Anna Nagurney is a Ukrainian-American mathematician, economist, educator and author in the field of Operations Management. Nagurney is the Eugene M. Isenberg Chair in Integrative Studies in the Isenberg School of Management at the University of Massachusetts Amherst in Amherst, Massachusetts. Previously, she held the John F. Smith Memorial Professorship of Operations Management at the Isenberg School of Management from 1998 to 2021.

Biography 
She received a BS in Applied Mathematics, an AB in Russian Language and Literature, an ScM in Applied Mathematics, and a PhD in Applied Mathematics, all from Brown University in Providence, Rhode Island. Nagurney's Doctoral Advisor at Brown University was Stella Dafermos. Nagurney has contributed to many different areas of operations research with a focus on network systems from congested urban transportation networks to complex supply chains with applications to food, healthcare, disaster relief, among others.
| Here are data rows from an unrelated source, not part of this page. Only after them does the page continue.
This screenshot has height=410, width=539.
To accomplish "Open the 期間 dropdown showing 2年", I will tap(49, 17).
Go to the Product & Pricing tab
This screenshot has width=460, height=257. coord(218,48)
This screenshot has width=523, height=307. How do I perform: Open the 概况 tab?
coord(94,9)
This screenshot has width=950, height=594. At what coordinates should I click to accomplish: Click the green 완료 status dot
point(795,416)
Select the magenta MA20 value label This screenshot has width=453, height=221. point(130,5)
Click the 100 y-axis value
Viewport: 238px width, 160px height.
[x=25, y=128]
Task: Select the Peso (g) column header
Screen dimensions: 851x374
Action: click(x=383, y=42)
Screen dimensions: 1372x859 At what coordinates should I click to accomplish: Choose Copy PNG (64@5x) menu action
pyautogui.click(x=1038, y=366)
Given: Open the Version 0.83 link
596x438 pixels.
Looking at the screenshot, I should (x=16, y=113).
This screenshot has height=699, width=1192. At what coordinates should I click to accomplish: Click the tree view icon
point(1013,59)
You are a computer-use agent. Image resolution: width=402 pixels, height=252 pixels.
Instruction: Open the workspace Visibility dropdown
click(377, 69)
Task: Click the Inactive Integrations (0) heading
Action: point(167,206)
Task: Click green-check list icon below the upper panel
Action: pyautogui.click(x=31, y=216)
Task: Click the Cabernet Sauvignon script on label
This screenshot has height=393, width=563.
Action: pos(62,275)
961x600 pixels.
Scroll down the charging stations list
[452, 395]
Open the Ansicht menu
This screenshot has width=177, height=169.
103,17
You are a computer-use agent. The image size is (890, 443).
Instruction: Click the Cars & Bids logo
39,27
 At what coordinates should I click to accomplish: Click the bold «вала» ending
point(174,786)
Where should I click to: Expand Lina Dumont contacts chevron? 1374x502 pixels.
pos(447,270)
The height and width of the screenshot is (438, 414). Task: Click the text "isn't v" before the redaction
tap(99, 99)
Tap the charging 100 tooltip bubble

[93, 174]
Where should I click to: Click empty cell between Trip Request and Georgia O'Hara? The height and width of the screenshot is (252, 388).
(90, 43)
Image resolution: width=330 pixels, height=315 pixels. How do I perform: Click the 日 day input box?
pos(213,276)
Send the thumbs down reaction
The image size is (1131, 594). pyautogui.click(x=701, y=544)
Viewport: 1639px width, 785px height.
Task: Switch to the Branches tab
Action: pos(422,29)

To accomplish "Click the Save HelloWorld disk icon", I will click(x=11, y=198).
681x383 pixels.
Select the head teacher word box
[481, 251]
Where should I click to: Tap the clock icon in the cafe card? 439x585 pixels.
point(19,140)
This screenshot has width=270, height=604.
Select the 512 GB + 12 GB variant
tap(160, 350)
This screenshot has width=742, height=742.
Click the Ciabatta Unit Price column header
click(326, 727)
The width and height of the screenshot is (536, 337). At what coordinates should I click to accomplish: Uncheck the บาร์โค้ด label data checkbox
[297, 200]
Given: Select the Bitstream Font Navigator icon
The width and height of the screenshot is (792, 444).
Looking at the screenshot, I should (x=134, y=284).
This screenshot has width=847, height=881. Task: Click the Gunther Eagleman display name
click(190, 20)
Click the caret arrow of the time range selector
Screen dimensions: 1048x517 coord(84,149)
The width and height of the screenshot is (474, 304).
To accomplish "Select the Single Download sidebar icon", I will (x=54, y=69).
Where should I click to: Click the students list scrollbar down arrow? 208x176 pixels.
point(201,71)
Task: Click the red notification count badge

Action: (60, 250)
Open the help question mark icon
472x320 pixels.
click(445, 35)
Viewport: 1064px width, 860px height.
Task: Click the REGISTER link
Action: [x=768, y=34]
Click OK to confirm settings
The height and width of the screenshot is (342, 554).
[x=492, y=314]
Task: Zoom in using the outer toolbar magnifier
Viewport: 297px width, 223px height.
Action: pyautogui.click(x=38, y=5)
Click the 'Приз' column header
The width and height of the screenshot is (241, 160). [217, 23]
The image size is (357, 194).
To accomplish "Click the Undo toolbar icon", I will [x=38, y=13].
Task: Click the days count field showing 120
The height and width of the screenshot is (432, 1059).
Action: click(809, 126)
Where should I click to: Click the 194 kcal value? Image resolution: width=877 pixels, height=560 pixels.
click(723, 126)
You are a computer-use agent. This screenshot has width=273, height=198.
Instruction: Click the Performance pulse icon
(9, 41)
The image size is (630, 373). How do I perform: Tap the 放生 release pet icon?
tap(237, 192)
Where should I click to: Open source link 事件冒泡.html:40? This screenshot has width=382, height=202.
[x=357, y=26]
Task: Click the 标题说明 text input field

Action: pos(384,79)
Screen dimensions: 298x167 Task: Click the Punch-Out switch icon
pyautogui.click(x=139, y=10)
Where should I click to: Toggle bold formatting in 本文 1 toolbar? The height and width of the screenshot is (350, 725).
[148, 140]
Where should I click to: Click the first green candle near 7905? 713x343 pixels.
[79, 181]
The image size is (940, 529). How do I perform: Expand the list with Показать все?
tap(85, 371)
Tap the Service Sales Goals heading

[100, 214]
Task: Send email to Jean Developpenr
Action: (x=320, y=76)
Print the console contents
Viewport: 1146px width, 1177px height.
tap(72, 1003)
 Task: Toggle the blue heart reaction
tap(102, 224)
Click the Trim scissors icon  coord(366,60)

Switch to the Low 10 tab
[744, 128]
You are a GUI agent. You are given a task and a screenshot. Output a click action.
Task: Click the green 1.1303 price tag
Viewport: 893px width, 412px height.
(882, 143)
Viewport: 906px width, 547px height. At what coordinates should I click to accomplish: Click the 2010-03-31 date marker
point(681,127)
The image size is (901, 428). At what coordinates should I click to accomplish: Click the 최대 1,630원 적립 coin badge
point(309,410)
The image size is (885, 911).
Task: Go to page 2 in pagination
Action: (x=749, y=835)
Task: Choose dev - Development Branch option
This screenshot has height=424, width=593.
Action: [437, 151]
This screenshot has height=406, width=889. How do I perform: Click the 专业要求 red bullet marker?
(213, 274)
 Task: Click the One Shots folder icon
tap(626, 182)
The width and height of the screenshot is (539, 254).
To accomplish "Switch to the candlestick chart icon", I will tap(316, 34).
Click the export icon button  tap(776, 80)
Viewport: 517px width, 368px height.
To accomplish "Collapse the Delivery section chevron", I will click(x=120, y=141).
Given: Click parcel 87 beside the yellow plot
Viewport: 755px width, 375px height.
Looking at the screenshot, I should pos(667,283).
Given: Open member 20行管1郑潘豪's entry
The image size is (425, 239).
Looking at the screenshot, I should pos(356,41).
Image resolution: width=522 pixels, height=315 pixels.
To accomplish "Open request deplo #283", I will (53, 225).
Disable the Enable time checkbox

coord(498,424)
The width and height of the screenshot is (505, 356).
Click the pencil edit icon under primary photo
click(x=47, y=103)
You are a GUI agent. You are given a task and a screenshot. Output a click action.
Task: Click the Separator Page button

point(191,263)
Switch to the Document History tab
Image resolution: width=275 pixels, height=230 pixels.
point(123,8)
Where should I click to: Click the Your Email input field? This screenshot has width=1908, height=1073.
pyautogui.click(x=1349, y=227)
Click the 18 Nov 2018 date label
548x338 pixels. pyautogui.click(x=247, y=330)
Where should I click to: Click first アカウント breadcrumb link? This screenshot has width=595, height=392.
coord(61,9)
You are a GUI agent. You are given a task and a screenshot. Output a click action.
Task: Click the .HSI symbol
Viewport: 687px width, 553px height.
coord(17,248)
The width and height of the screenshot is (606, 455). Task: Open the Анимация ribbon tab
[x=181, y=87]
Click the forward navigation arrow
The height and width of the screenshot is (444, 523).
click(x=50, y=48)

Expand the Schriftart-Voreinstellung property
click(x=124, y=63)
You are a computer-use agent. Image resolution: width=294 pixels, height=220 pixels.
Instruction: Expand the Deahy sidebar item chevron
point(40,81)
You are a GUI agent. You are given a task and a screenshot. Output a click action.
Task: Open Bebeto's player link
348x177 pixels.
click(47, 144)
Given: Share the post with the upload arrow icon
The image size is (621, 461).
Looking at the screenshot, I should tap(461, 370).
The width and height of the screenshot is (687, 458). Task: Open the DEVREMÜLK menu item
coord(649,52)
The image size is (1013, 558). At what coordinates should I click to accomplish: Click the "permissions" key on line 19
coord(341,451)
She is the author/co-author of over 220 refereed journal articles and 50 book chapters as well as 15 books. She has given keynote talks in many countries, including the US, UK, Colombia, Sweden, France, Germany, Ukraine, Italy, New Zealand, Canada, among others. She has supervised the doctoral dissertations of 23 PhDs. She has held visiting faculty appointments at MIT, at the Royal Institute of Technology (KTH) in Sweden, at SOWI at the University of Innsbruck, Austria, at the School of Business, Economics and Law at the University of Gothenburg in Sweden, and was a visiting fellow at All Souls College at Oxford University in the UK during the Trinity term in 2016.

She delivered the Omega Rho Distinguished Lecture, Networks to save the world: OR in Action, at the 2018 INFORMS Annual Meeting.  She delivered the IFORS Distinguished Lecture, Human migration networks: How Operations Research can assist with refugees and supply chain labor shortages, at CLAIO 2022, Buenos Aires, Argentina, December 2022.  

She is also a member of the international academic board and the co-chair of the board of directors of the Kyiv School of Economics, Kyiv Ukraine

She is one of the 44 women featured in the book, STEM Gems, by Stephanie Espy. 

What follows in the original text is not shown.